I was reading an ingenious proof of this result, an outline of which I present here:

  1. "by passing to a subspace", we may assume that $v_1,...,v_n$ are linearly independent over $\mathbb{R}$

  2. since $v_1,...,v_{n+1}$ is a family of $n+1$ vectors in the $n$- dimmensional space $\mathbb{R}^n$ (considered over the field $\mathbb{R}$), they are linearly dependent over $\mathbb{R}$. Hence write $v_{n+1}=\sum_{k=1}^n\lambda_kv_k$. The goal is to show that $\lambda_k$ is rational.

  3. by the parrallelogram inequality, all the scalar products $<v_i,v_j>$ are rational. Hence the Grammian matrix $G$ of $v_1,..,v_n$ has all entries rational. Furthermore, since $v_1,...,v_n$ are linearly independent $G$ is invertible (well-known property of the Grammian)

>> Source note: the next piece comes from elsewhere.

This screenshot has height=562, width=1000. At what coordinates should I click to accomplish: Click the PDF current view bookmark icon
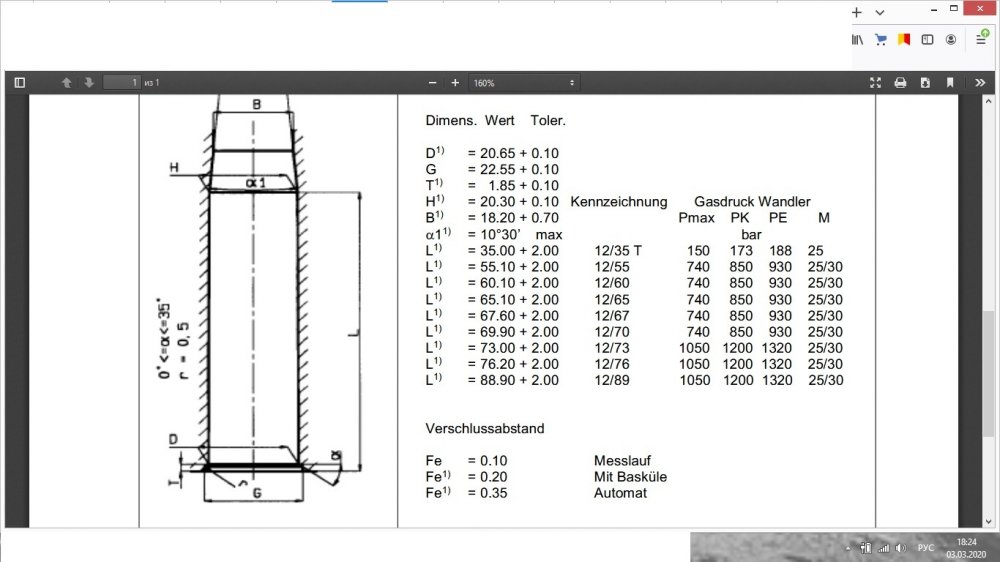point(950,82)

  4. Let $w$ denote the column vector of size $n$ with coordinate $k$ given by $<v_{n+1},v_k>$. Let $\lambda$ denote the column vector of size $n$ with coordinate $k$ given by $\lambda_k$. Then we have $w=G\lambda$.

  5. From the above, $\lambda=G^{-1}w$ which is a product of matrices with rational entries, thus a rational matrix. done.

The only step I don't understand is step 1. Why do we have the right to assume $v_1,...,v_n$ are linearly independent over $\mathbb{R}$, and which subspace are we "passing to"?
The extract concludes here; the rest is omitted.